The improved algorithm can obtain adaptive windows of different shapes and sizes compared to the traditional Census fixed rectangular window. The grayscale values within the window have better continuity, which is conducive to improving the matching accuracy.

3.3. Improved AD-Census Algorithm

The improved Census algorithm is applied to the AD-Census algorithm, and the flow of the improved AD-Census algorithm is as follows:

• (1). Cost computation. The similarity between the left and right images is calculated and then evaluated. The AD algorithm and the Census algorithm are used to calculate the matching cost, respectively. The results of the two algorithms are fused to form the AD-Census cost. In the cost computation with the Census algorithm, the central value of each pixel point is replaced with the average value to achieve noise reduction and improve the matching accuracy.

• (2). Cross-based cost aggregation. In this paper, we use the same cost aggregation method, CBCA, as the original AD-Census algorithm. In the cost aggregation, two iterations are used, which differs from the four iterations in the original algorithm. The direction of iteration is also different from CBCA. The first iteration grows horizontally and then grows vertically in the window, and the second iteration is the exact opposite. The smaller of the two is taken as the cost aggregation value, which is also different from the final aggregated generation value in the original algorithm. In this way, the mismatching rate in the disparity discontinuity region can be effectively reduced.

• (3). Scanline optimization. After the cost aggregation, the most suitable disparity value is selected from the disparity map.

• (4). Multistep refinement. The accuracy of the algorithm can be improved by detecting and eliminating errors that arise due to errors in the first three steps.

• (5). The flow chart of the improved AD-Census algorithm is as shown in Figure 4.

Therefore, the improved algorithm can reduce noise and improve the accuracy of the algorithm by replacing the pixel central value with a window pixel mean. A kind of rectangular window is proposed to replace the traditional rectangular window of Census with an adaptive window, which can improve the timeliness of the algorithm.

4. Results and Discussion

To verify the effect of the improved algorithm, we tested the four sets of standard test images provided by the international stereo matching evaluation platform, including Cones, Teddy, Tsukuba, and Venus. They were tested through the OpenCV platform. The matching rate can reflect the algorithm operation rate and the optimization of the program, so we compared the algorithm running times, as shown in Table 1. The data show that for all tested image sets, the improved AD-Census algorithm reduced the run time by an average of 5.3% compared to the traditional AD-Census algorithm and matched better.

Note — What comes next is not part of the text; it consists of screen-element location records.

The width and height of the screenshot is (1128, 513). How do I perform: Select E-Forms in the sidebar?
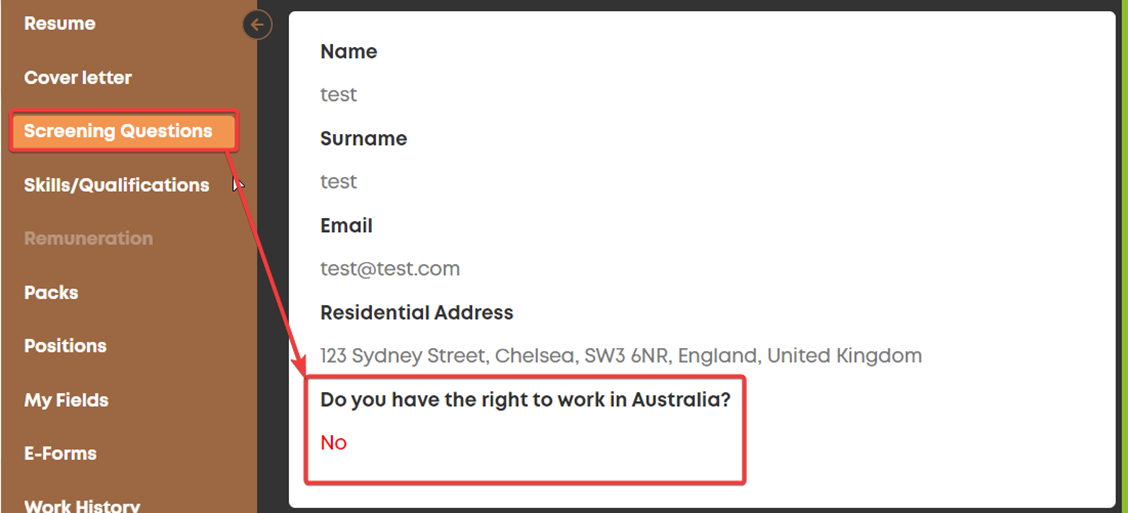60,454
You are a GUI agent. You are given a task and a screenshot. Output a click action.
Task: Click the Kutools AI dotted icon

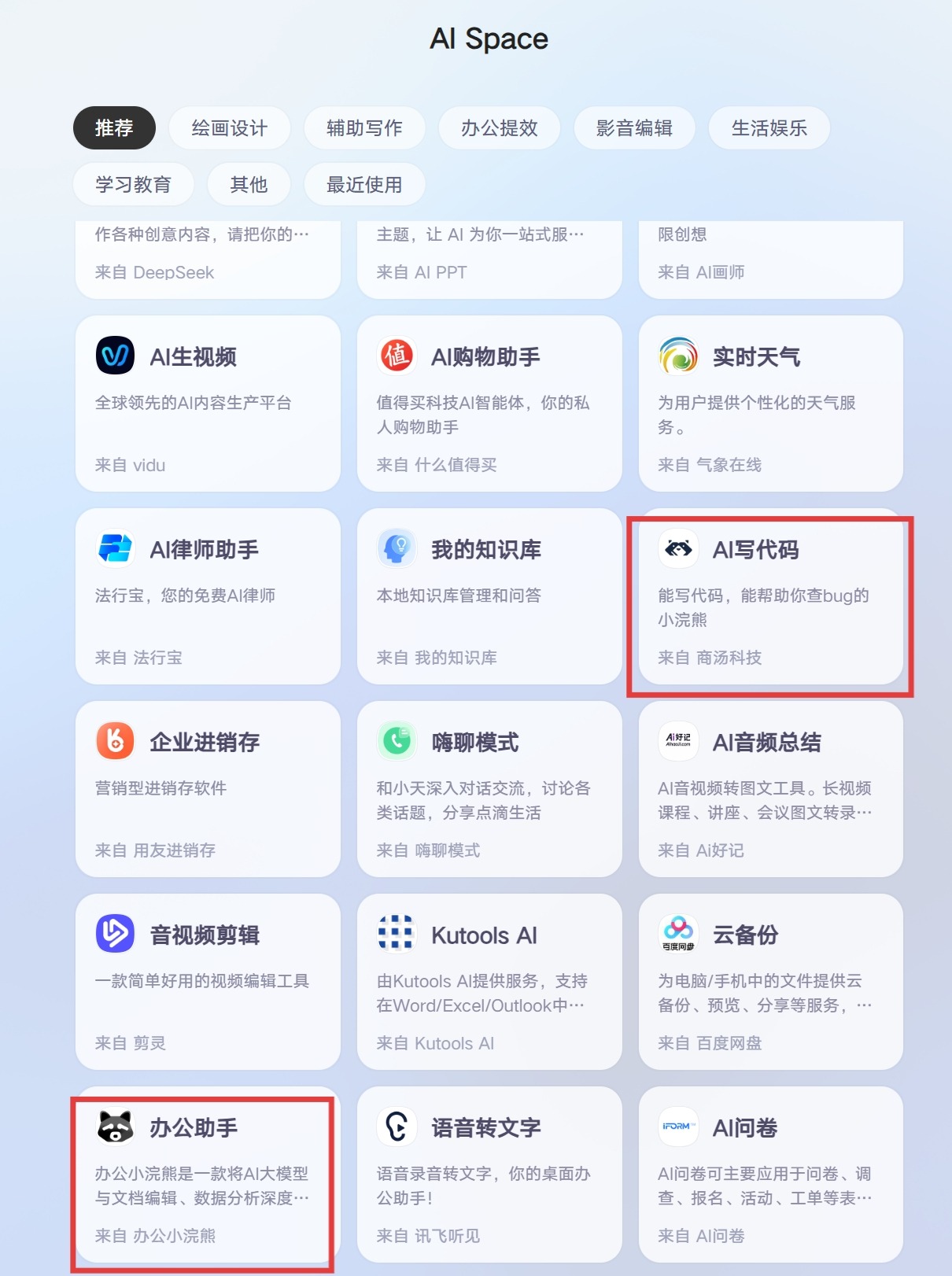coord(397,934)
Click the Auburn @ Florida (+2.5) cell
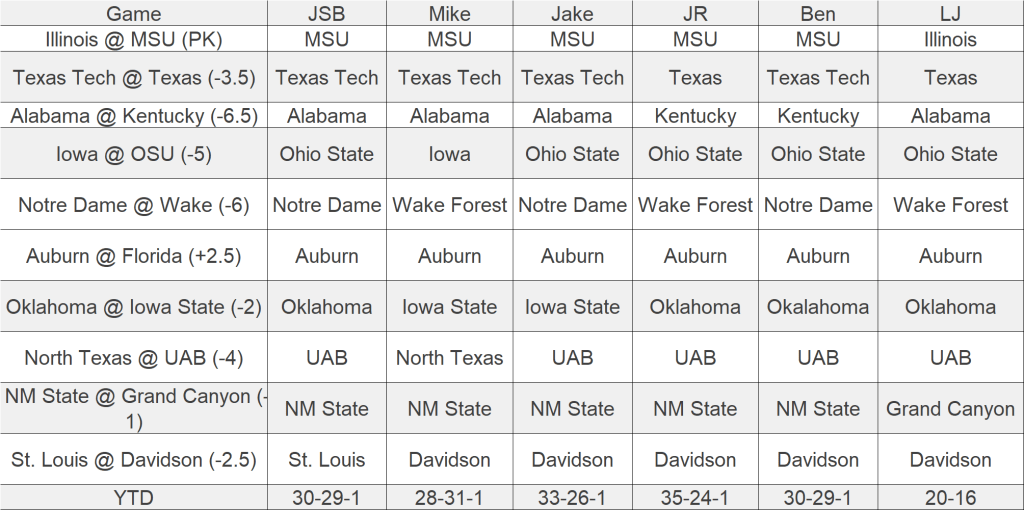1024x510 pixels. 133,256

The comparison chart before and after the improvement of the AD-Census algorithm is shown in Figure 5. It can be seen that compared with the traditional AD-Census algorithm, the improved AD-Census algorithm obtained a sharper outline of the object in the disparity grayscale map after adding the window mean replacement window central value and combining the adaptive window. As shown in the rectangular boxed portion of the figure, the edge part of the image was significantly improved, which is more suitable for the actual scene. In summary, the running time of the improved AD-Census algorithm was effectively reduced and the matching accuracy was also improved.

In this paper, we also compared the objective performance indicators of the two algorithms, as shown in Table 2, Table 3 and Table 4. As can be seen in Table 2, the mean square error (MSE) of the traditional AD-Census algorithm was much larger than that of the improved AD-Census algorithm. The result indicates that the quality of the disparity maps obtained by the improved AD-Census algorithm was better than that of the traditional AD-Census algorithm. In Table 3, the peak signal-to-noise ratio (PNSR) of the traditional AD-Census algorithm was significantly lower than that of the improved AD-Census algorithm. This indicates that the noise of the disparity maps obtained by the improved AD-Census algorithm was reduced and confirms the noise reduction effect of the improved algorithm. From Table 4, it can be seen that the structure similarity index measure (SSIM) of the improved AD-Census algorithm was higher than that of the traditional AD-Census algorithm. This indicates that the disparity map obtained by the improved algorithm fits better with the original map.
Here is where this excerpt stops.